** Reading text **
· · · · · · ·
Topological constraints on cardiac conduction

It is important to recognise that there are topological constraints on wave propagation. The first is that due to the intrinsically locally connected nature of the myocardial network, the phase field can be assumed to be continuously differentiable, except at singularity points. In consideration of surface conduction, it can be considered as a 2D surface that is compact and orientable (Davidsen et al., 2008; Davidsen et al., 2004). This manifold may be divided into polygons, where no edges or vertices pass through singularity points (Davidsen et al., 2004).

The overall sum of topological charge q across the whole phase field of myocardial surface manifold M is zero, i.e., Equation 10:

${\displaystyle \sum _i}{q}_i=0forallchargesonM\dots (10)$

This can be derived as follows Pertsov et al. (2000); Davidsen et al. (2004). In the manifold M without boundaries, each edge of the triangulation is an edge of two polygons. Hence, the integral sums up the change in phase angle along the edges of triangles across the phase field. However, because of the fact each edge is traversed twice in opposite directions, the net contribution of each edge is 0. Hence the sum of topological charge across the whole phase field is zero.

This theorem, known as the index theorem, has been extended to manifolds with boundaries (Davidsen et al., 2004; Arno et al., 2024a; Arno et al., 2024b). Recognising that the heart is a closed surface with holes effectively punctured by non-conducting valve rings, veins, and scars, in an extension of the index theorem, it was demonstrated that the sum of indices would again sum to zero (Davidsen et al., 2004). More specifically, the index of a hole could be defined as the integral of the curve enclosing the hole, and should, by a topological argument, be ±1 as for other singularities. However, the principle of topological charge conservation remains preserved.

Davidsen and Kapral considered a number of important scenarios in the context of active spiral wave dynamics (Davidsen et al., 2004). Topological charge conservation is preserved during the formation and destruction of phase singularities. These events typically occur in pairs, where a positive charge (+1) and negative charge (−1) are created or destroyed simultaneously. An important case, however, is the scenario in which a phase singularity (PS) annihilates with a boundary. In this case, the index of the singular point and that of the boundary both change simultaneously (collapse to zero), preserving overall topological charge conservation in the system.

The principle of topological charge preservation has been extensively considered in 3-dimensions (Pertsov et al., 2000), where it is especially pertinent in the context of a third case, scroll wave turbulence, that is considered the analogue of cardiac fibrillation. In scroll wave turbulence, Pertsov et al. demonstrated that topological charge conservation extended to both the case of free wave breaks and filaments bound to the surface of the medium (Pertsov et al., 2000). In the case of wavebreaks, the ends are considered to have topological charge ±1 and so contribute to a net charge of 0 to the overall system (Pertsov et al., 2000). An important case to consider however, is where the filament is bound to the surface of the medium. Pertsov et al. proved this case as follows:

‘Indeed, consider any bound segment which is not closed on itself. It must then connect the end of a free segment with charge +1, to the beginning of another free segment with charge −1. Since each closed 2-dimensional boundary must contain a whole number of bound segments we deduce Rule (1) [principle of topological charge conservation on the surface] (Pertsov et al., 2000).
· · · · · · ·
** Extracted entries **
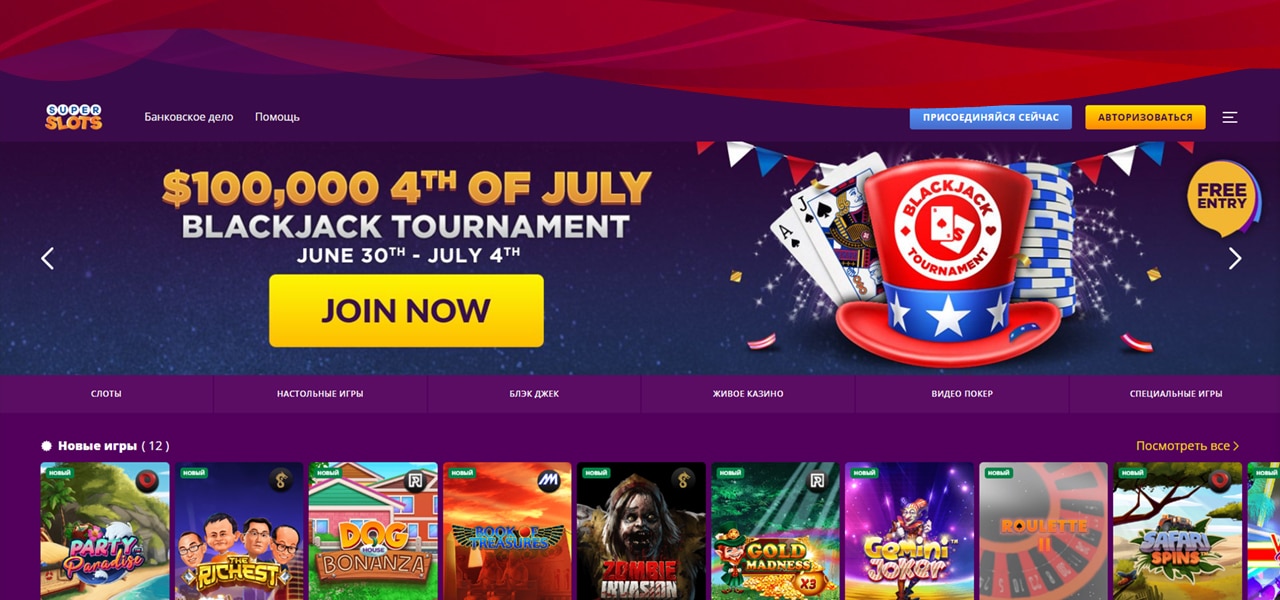Go to the previous banner slide
1280x600 pixels.
47,258
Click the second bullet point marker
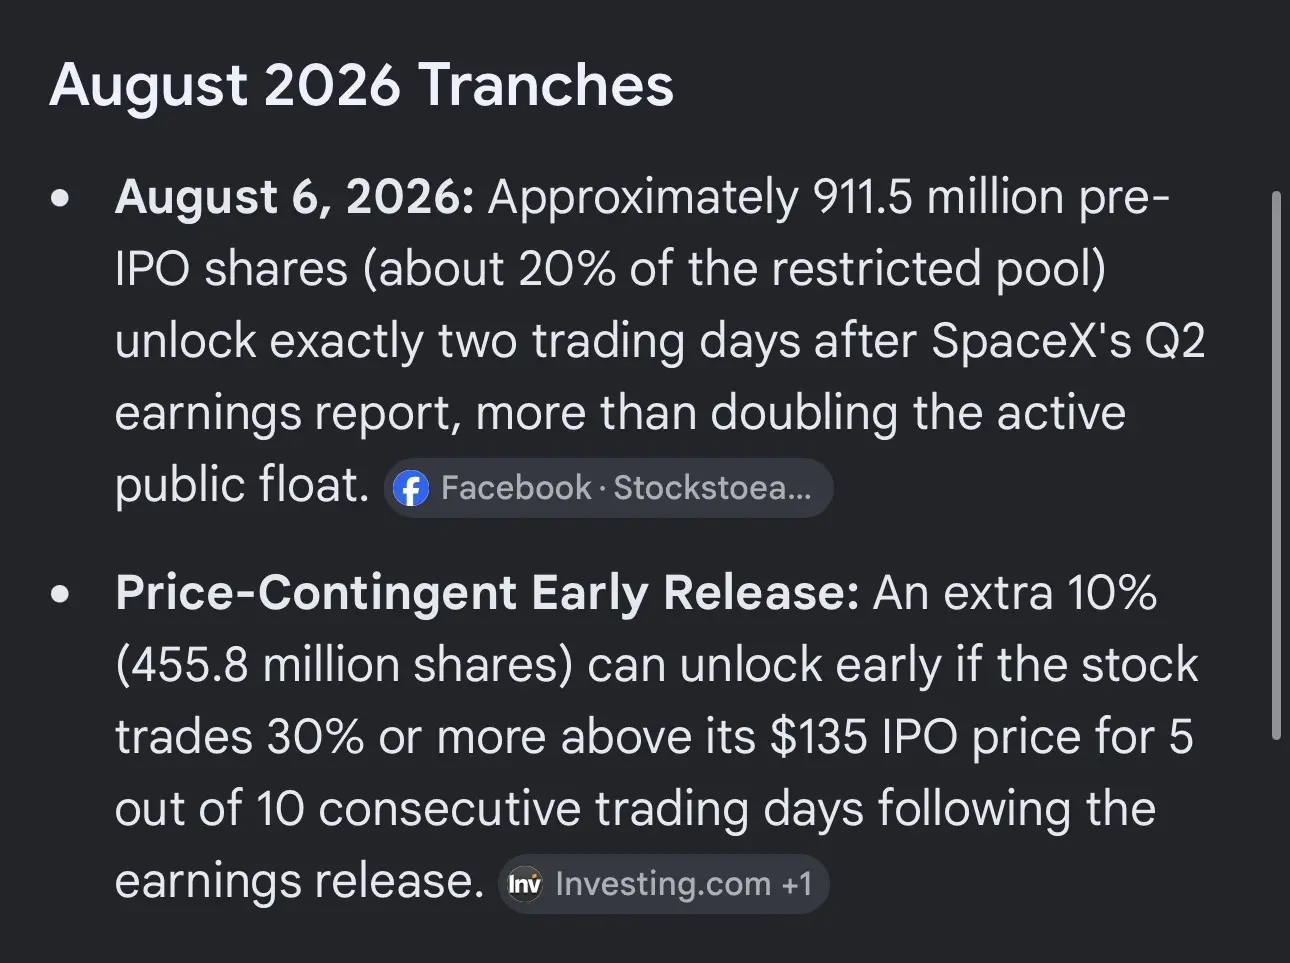 pos(62,594)
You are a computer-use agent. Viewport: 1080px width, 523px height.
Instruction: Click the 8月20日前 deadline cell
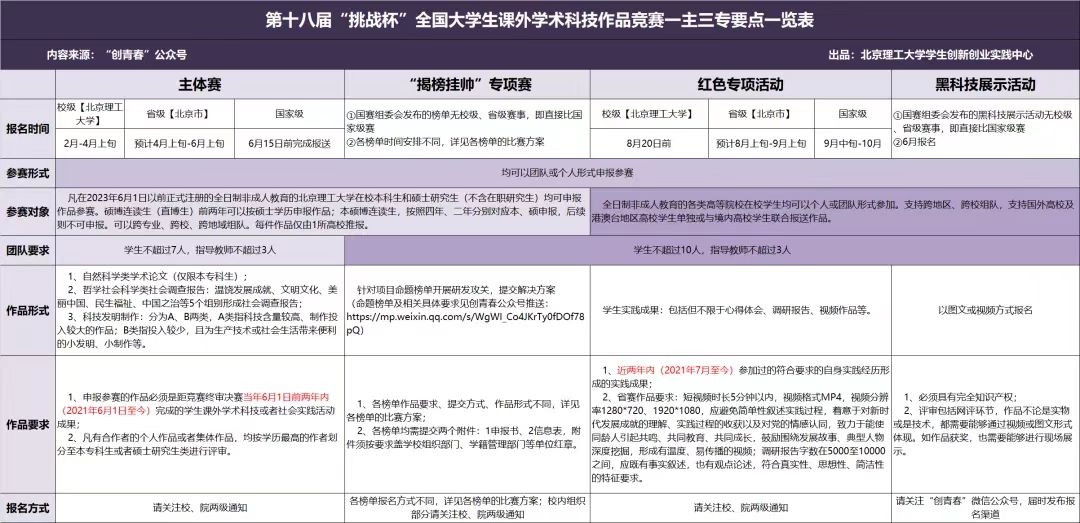[639, 143]
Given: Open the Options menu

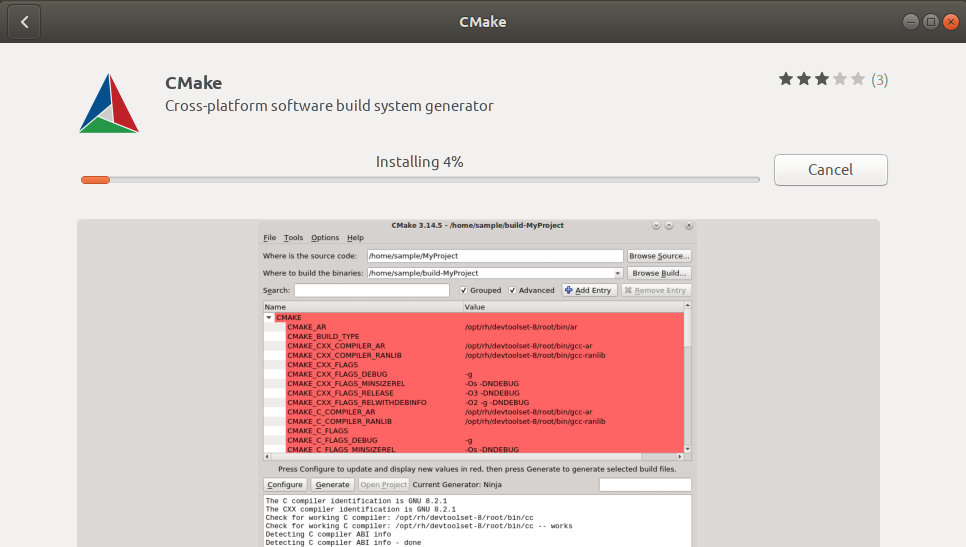Looking at the screenshot, I should [x=325, y=238].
· · · · · · ·
** Study questions **
- A) Rewrite the paragraph of the cardiac conduction text that begins "Davidsen and Kapral considered" as a short list, keeping its main facts.
- B) Write a continuation of the cardiac conduction text, picking up right after its last sentence.
The records play no part in this work.

** Results of the tasks **
- A)
- Davidsen and Kapral examined several important scenarios in active spiral wave dynamics (Davidsen et al., 2004).
- Topological charge conservation holds during the formation and destruction of phase singularities.
- These events usually occur in pairs: a positive charge (+1) and a negative charge (−1) are created or destroyed together.
- When a phase singularity (PS) annihilates with a boundary, the indices of the singular point and of the boundary both collapse to zero at the same time, so overall charge conservation is preserved.

- B)
In essence, the principles of phase continuity thus provide a set of organising principles for permitted configurations in topological materials. These can be summarised in the following rules (Gray et al., 1995; Gray et al., 1998):

i. Phase lines do not intersect.

ii. Phase lines are joined by isophase lines to two singularities of opposite topological chirality, or a boundary (where the wave circulates with opposite chirality to attached PS).

iii. Phase singularities are formed and destroyed in pairs.

iv. The overall topological charge of the system is 0.

In this paper, it is proposed that these topological principles allow the 4 discrete states of the atrial rhythm to be defined in topological terms.

Diagnostic considerations in determination of atrial rhythm states

The different cardiac rhythm states are thus distinguished topologically based on two criteria:

i. Presence or absence of spatiotemporal order.

ii. Presence and extent of topological charged vortices.

The spatial organization of cardiac electrical activity can be quantitatively assessed using mean phase coherence (MPC) as a measure of phase synchronization between signal pairs (Mormann et al., 2000). MPC quantifies how consistently the phase difference between two signals remains consistent over time, providing insight into the functional connectivity between the two signal pairs. MPC is calculated as Equation 11:

$\text{MPC}\left(r_1,r_2\right)=\frac{1}{T}{\displaystyle \sum _{t=1}^T}\exp \left(i\left(\theta \left(r_1,t\right)-\theta \left(r_2,t\right)\right)\right)\dots (11)$

which directly measures the degree of phase alignment between points at $r_1,r_2$, over the time interval T (Mormann et al., 2000).

Due to the presence of beat-to-beat and topological phase synchronisation, sinus rhythm, FAT and AFL are hypothesized to have the following correlation functions, due to the periodicity of the system (Equation 12):

$C\left(r\right)\approx 1\dots (12)$

where $C\left(r\right)$ is the MPC at distance $r$ between points, analogous to the quasi-long-range order observed in the ordered state in Kosterlitz Thouless physics.

In contrast, in the fibrillatory state, AF is proposed to be analogous to the disordered state in KT physics, with an exponential decay in spatial correlation (Equation 13):

$C\left(r\right)=e^{\frac{-r}{\epsilon }}(13)$

where ε is the correlation length that quantifies the typical scale over which phase coherence is maintained. An exponential decay implies that electrical activity becomes rapidly uncorrelated. In Figure 3, we show an example of spatial correlation of phase in a focal rhythm (Figure 3A), paired figure of 8 (Figure 3B), and spiral wave breakup (Figure 3C) for the Aliev-Panfilov model. Figure 3D shows spatial decay of mean phase correlation in the different states.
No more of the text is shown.